I'd been warned. It was a warning that I heeded. I still remember sitting chatting with him in an Edinburgh lecture hall. He was a lifetime wheelchair user and as we chat I kind of felt like I was talking to an 'elder' in the disability community. Though he wasn't that much older than me, he'd lived years longer in a wheelchair and therefore was able to give sage advice.
He told me solemnly that I needed to be careful to not become grateful for what I should normally have, normally expect. The temptation, he said, is to start to see 'rights' as 'gifts' ... this was a dangerous path to follow. I understood immediately what he was saying and pledged to him and to myself that I would live a life in gratitude for the many gifts in life but, while doing so, maintain an attitude of expectation to be considered equal and to be treated equally. I didn't want a life without gratitude but I didn't want 'gratitude that grovels'.
I have failed in that promise.
I had several things to do today. Several places to go. I woke up at 3 with a knot of worry in my stomach. I worried about things that I shouldn't have to worry about. I worried about access and accommodation. I didn't want the day to become a trial. More and more often as I set to do things never done before, ordinary things, I have begun to anticipate problems and calculate strategies should this happen, should that happen. The worry got me up. The worry made me clumsy in all that I needed to do to get ready to go out.

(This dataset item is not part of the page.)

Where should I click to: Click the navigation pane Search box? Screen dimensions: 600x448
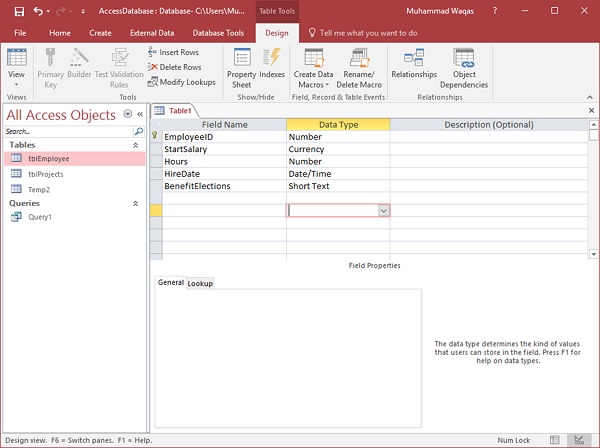click(x=68, y=131)
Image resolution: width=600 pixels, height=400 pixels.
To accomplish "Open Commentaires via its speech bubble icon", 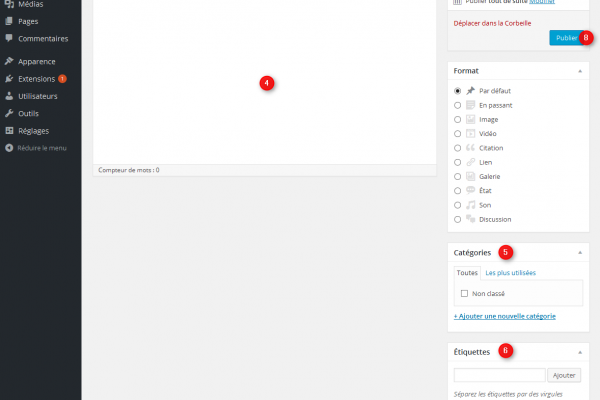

And the whole day was fine. Absolutely fine. Every door was wide enough. Every task was easily completed. The subway ran on time, with me on it. The elevators are were in working condition. It was smooth. We traipsed through the day and when all was done, Joe suggested going for tea. So we did. I took a sip and sat back and felt a creeping sense of ... oh no ... OH NO ... real gratitude - for doors that I could get through, for barrier free aisles, for adaptable equipment, for operating elevators, for automatic door openers - for access. I tried to shake the feeling way. I knew, just knew, that I was the only one in the coffee shop with a disability and the only one feeling grateful that I could get into the building.
It was wrong.
I know its a wrong to be grateful for a right.
Once some smart ass stranger told me that I should be grateful to curb cuts, I said, 'I'll be grateful for curb cuts when you are grateful for sidewalks. I got the 'it's not the same' look. So I know it, conceptually, rights are rights not gifts or tokens.
But I couldn't help myself. I was just plain relieved that I'd had a day without struggle, without argument, without concerns. Gratitude slipped in there somehow. And I want to get rid of it. I don't want the fight to go out of me. I don't want to kiss societies butt simply because I'm not limber enough to kick it!
Accessibility is a right.
I am a citizen.
This society is mine too.
I am grateful to be alive, to be loved, to have purpose.
I'm not going to add, getting in and out of a building to that list. I just won't.